PROBLEM DESCRIPTION :: Copy, with no pictures, the line that contains "You are a GUI" and each line after it down to the end of the entries below, exactly.

──────── DATA IN THIS EXERCISE

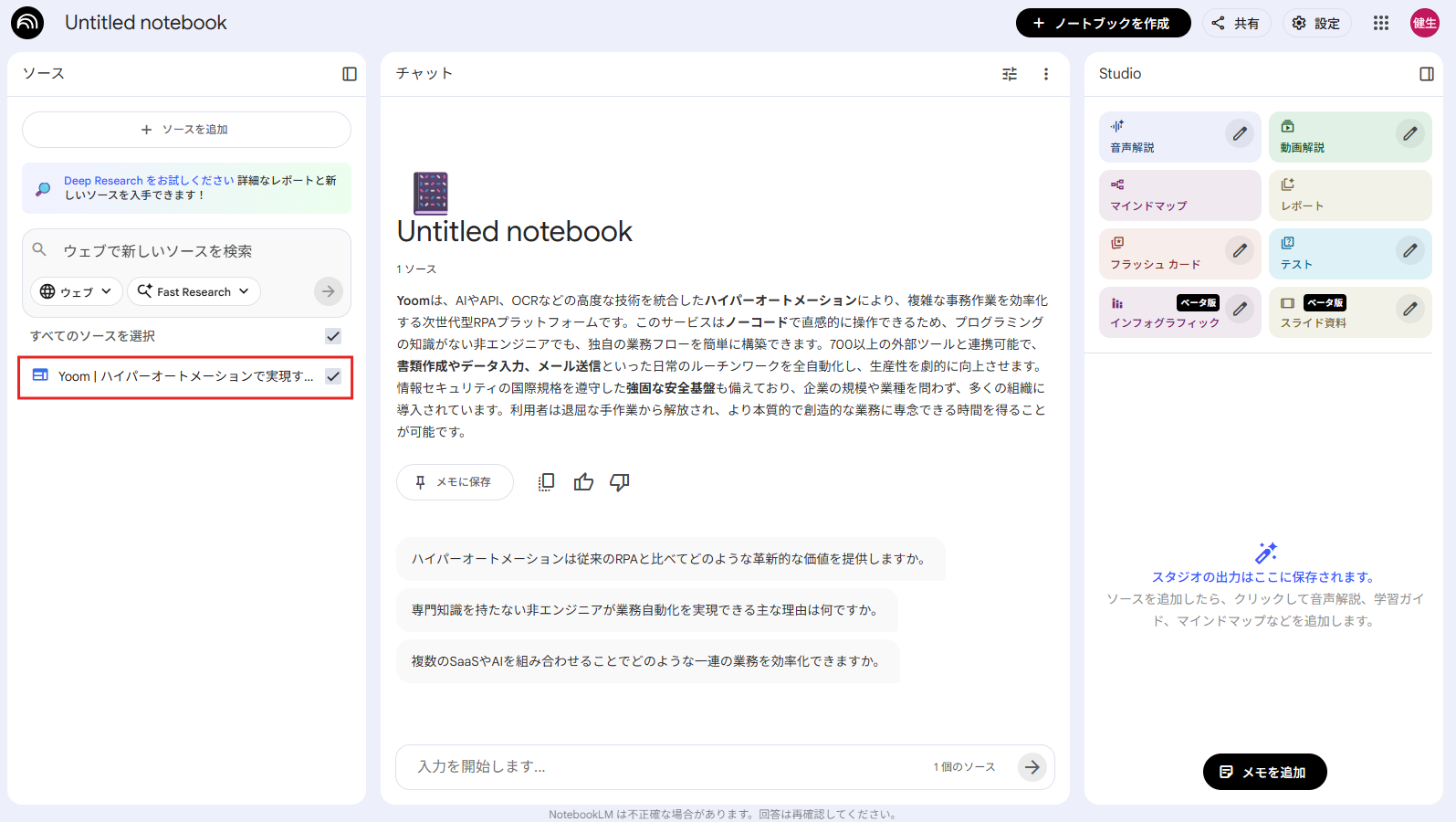The image size is (1456, 822).
Task: Open the Google apps grid icon
Action: tap(1381, 23)
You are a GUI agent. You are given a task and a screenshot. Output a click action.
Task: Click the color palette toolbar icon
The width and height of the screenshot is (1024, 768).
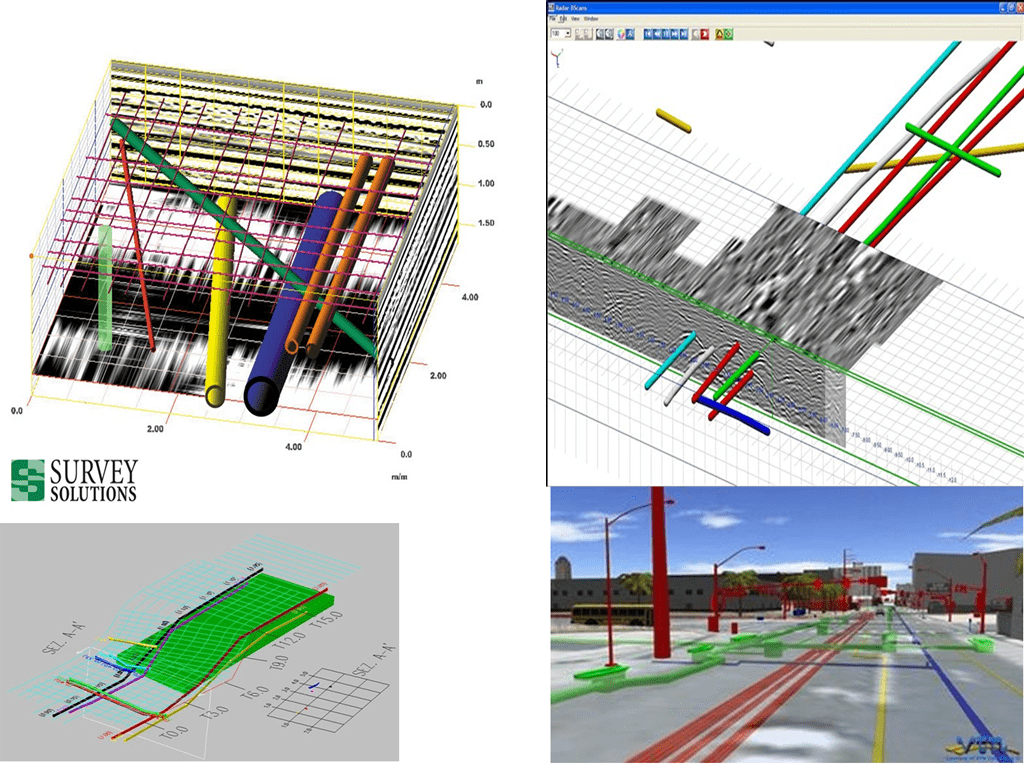(621, 34)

────────────────

FINISHED EXERCISE ::
You are a GUI agent. You are given a task and a screenshot. Output a click action.
Task: Click the color palette toolbar icon
The width and height of the screenshot is (1024, 768).
(621, 34)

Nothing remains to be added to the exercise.